In March, house prices rose by well over 1%. By June, house prices declined on average across Australia. As is so often the case, averages can deceive. Since the end of last year, house prices have declined in Melbourne and were essentially flat in Sydney. Growth remained strong in Brisbane and Adelaide. The other capital cities were in between.
The impact of the first cash rate rise in May appears clear. But price growth had already begun to moderate in Sydney and Melbourne, reflecting affordability concerns and the big rise in the supply of homes available for sale. Prices are starting to decline in the cities (Hobart and Canberra) that do not appear cheap (relative to their historical average price compared with Sydney). The cities that are still experiencing growth (Brisbane, Adelaide, Perth and Darwin) are the ones that are cheap (again relative to Sydney).
This is not the only time that house prices have fallen over recent decades. Over the past forty years, house prices have fallen on six occasions (excluding the very brief decline that happened at the beginning of the pandemic). The peak-to-trough declines have been relatively modest (-3 to -11%). On the first four occasions, the declines lasted for just over one year, although on the past two occasions the falls have taken longer.
Historically, house price growth has not started to slow until well into the monetary policy tightening cycle. One reason is that the first few rate hikes have typically taken place when momentum in house price growth was strong and the economy was performing well.
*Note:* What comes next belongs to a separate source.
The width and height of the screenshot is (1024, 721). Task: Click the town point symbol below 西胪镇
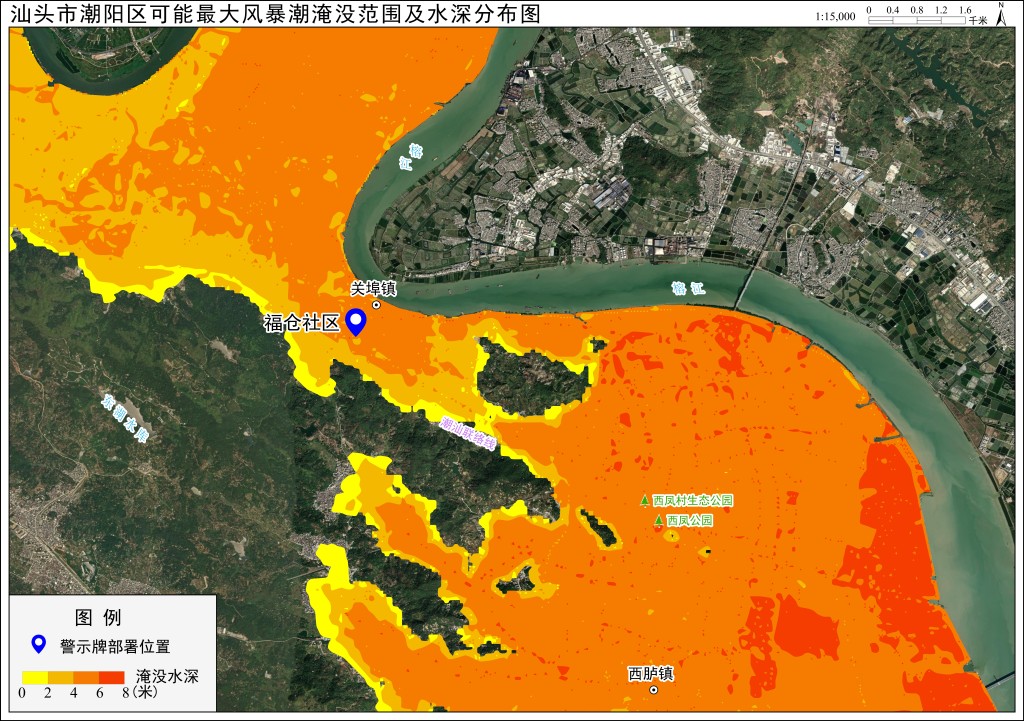point(654,690)
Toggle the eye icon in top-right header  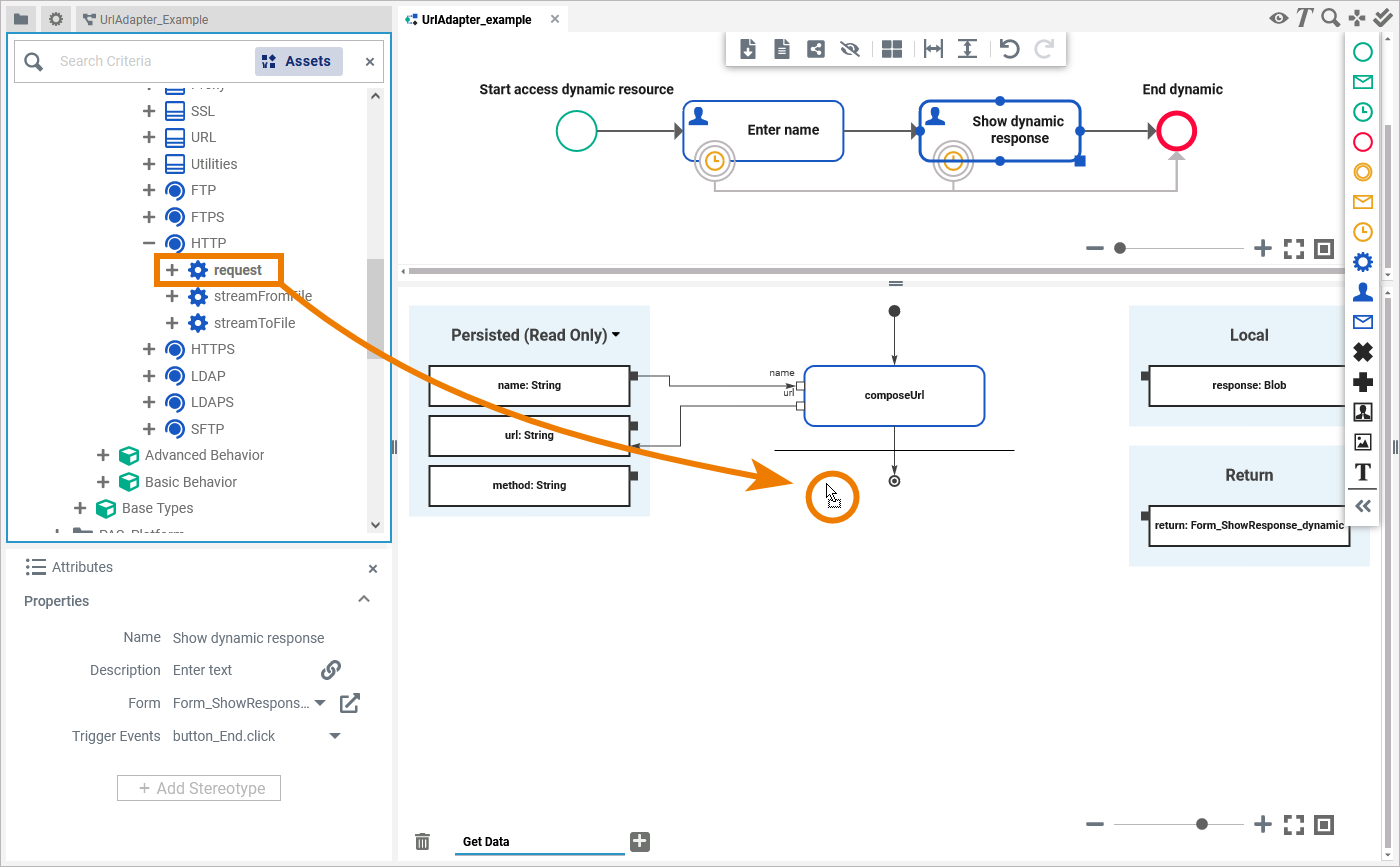[x=1278, y=18]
In earlier episodes, house prices and debt levels (relative to household incomes) were a lot lower so the initial rate hikes had less impact, although they eventually rose to a level that led to declining growth. The one exception was 2017-19 when the bigger issue was not so much the cost of finance (interest rates) but its reduced availability reflecting a tightening of credit standards.
Experience of past house price declines
With further cash rate rises to come, house prices are almost certain to decline further in coming months. The RBA recently suggested that historically a 2 percentage point rise in the mortgage rate had led to a 15% decline in real house prices over the following two years. With financial markets suggesting that the cash rate could rise by almost 3.5 percentage points from its low in this cycle if that relationship continues to hold, it would be consistent with real house prices falling by 25-30%. With inflation likely to be rising by close to 10% over the next 2 years, the RBA rule of thumb is suggestive of a decline in house prices by around 15-20% if current financial market pricing is correct.
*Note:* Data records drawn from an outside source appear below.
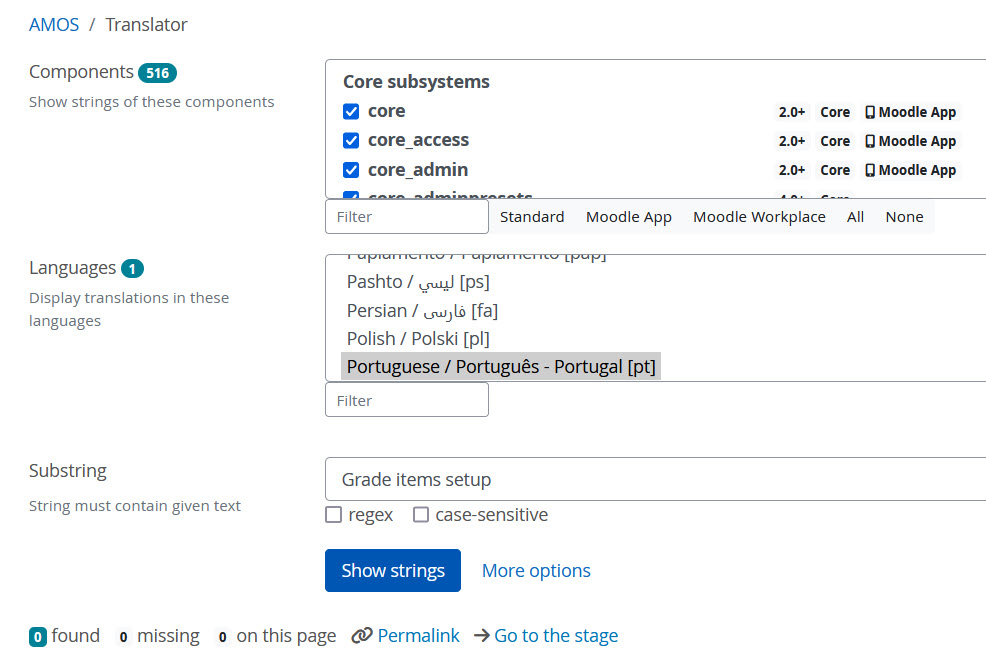Click the Substring text field
Viewport: 986px width, 668px height.
[x=655, y=479]

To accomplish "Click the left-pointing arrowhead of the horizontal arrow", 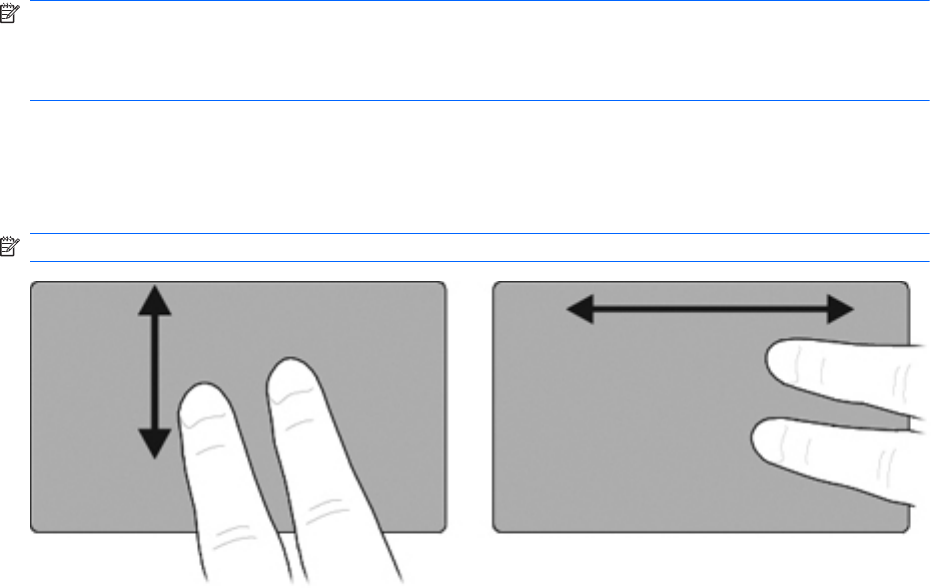I will [x=581, y=309].
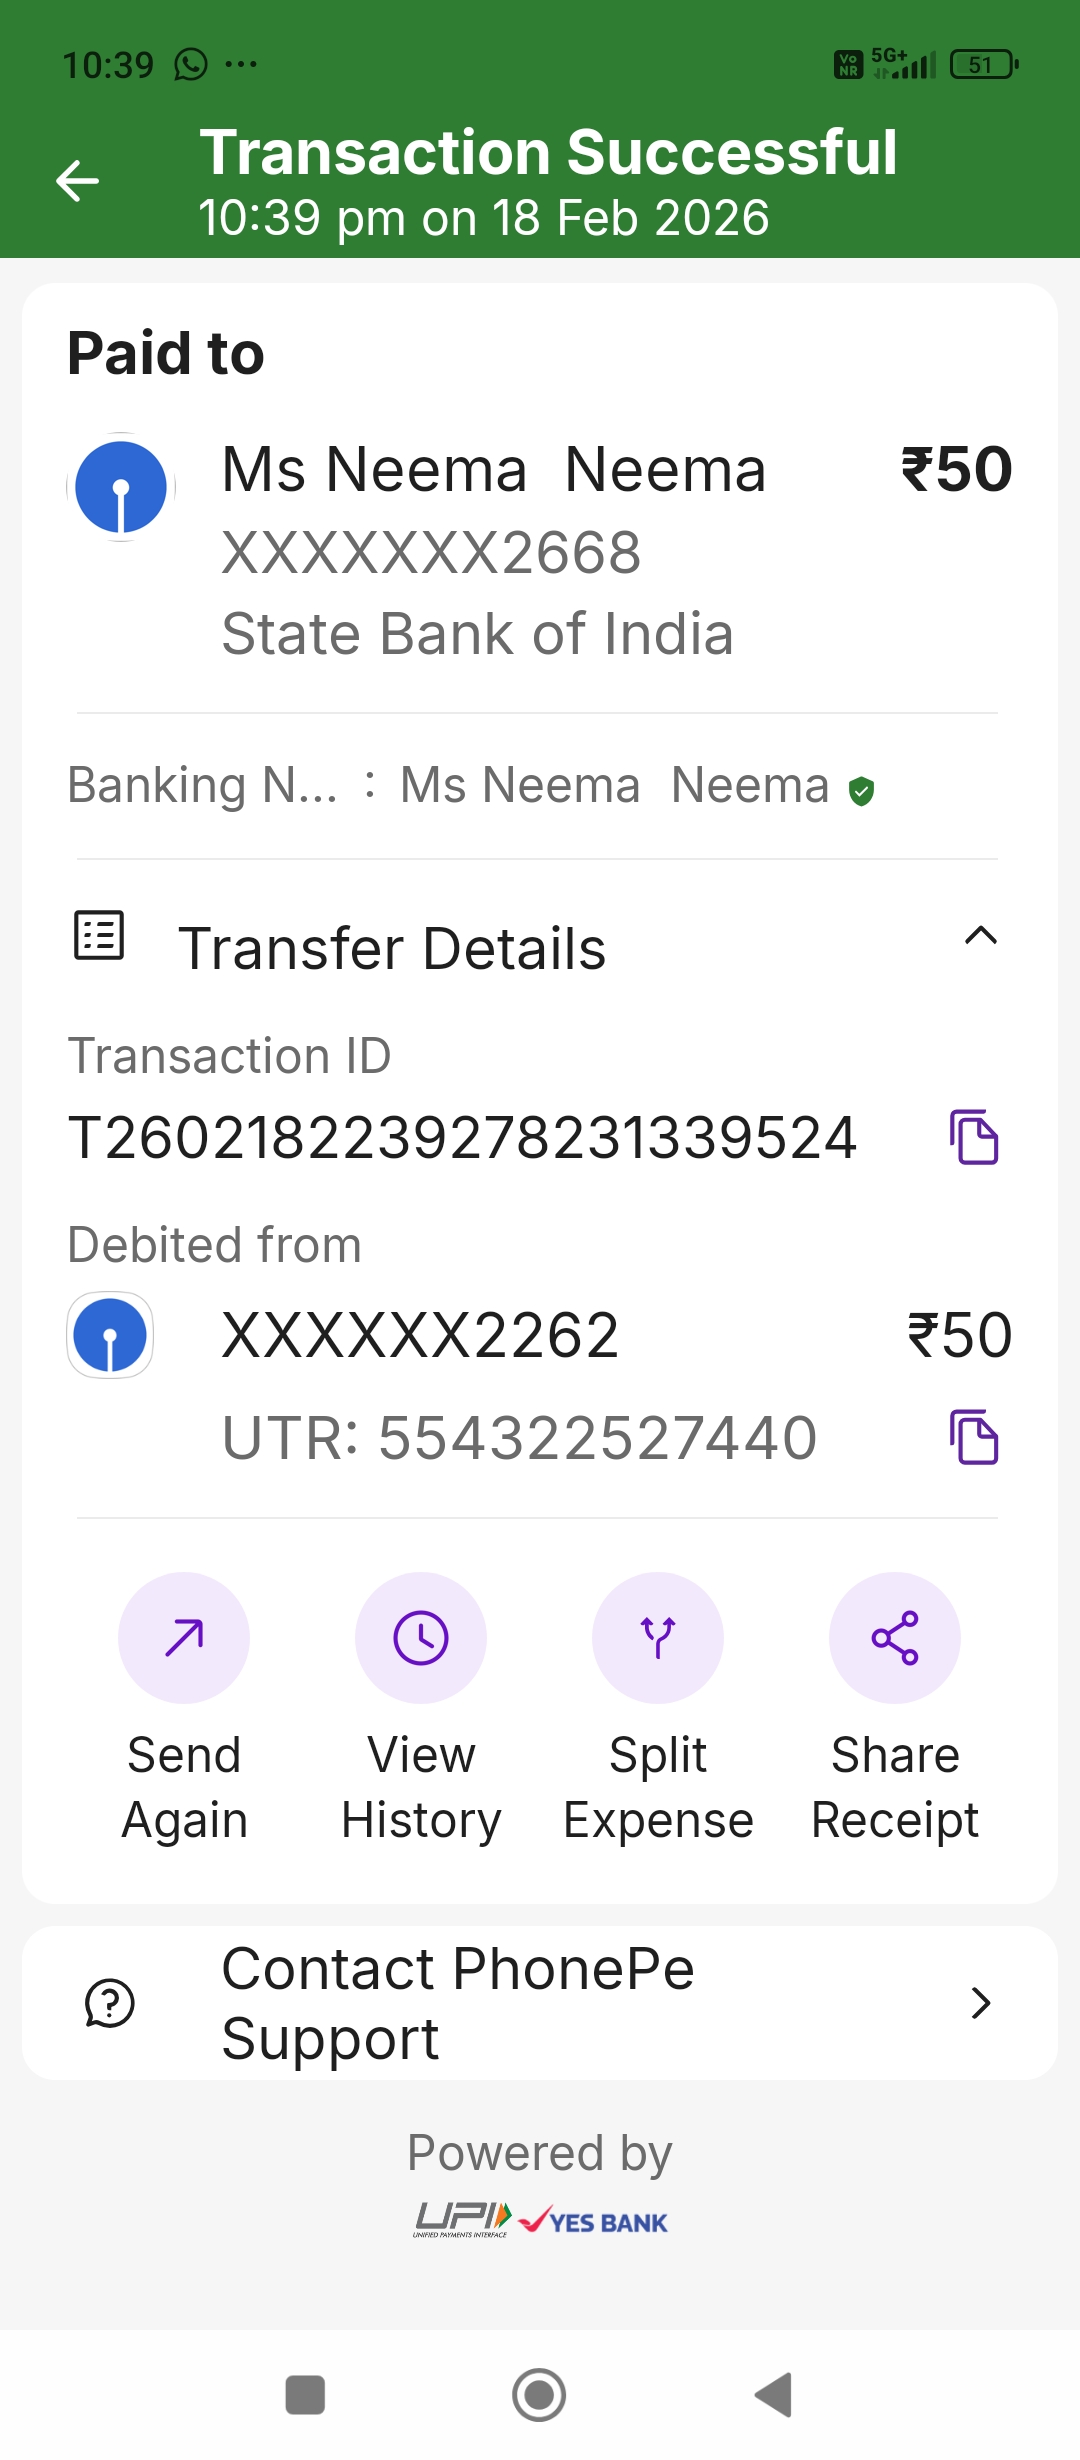
Task: Open View History clock icon
Action: coord(421,1637)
There are mitigating factors. Rents can be thought of as the earnings generated from housing (similar to the way that profits drive equity prices). Movements in rents provide a snapshot of the demand-supply conditions in the housing market. Just as rising earnings don’t necessarily mean a rising stock market, rising rent doesn’t necessarily stop house prices from declining. But if rents continue to rise for a long enough period, they provide strong fundamental support to house prices. Asking rents have been rising strongly, particularly for houses in all cities.
Another factor that will start to support the housing market is a reduction in the number of houses available for sale. Just as high prices lured many sellers onto the market, declining prices will lead to less stock for sale. In the year to date, there has been a big reduction in the number of places sold in Sydney, Melbourne and Canberra, although that has largely reflected an increase in unsuccessful sales. Another plus is that immigration growth is again on the rise.
Offsetting a reduction of existing homes for sale is that there will be a large number of new homes that are due for completion over the next year. It is also possible that the large amount of alterations and additions work has led to some households renting a place, temporarily reducing the available supply for rent. That will unwind as the alterations are finished.
Different valuation metrics suggest that Sydney may suffer the biggest house price peak-to-trough decline (not surprising for the least affordable city). House prices in Melbourne might remain under pressure, at least until it is clear that immigration numbers are returning back to be closer to their pre-pandemic levels.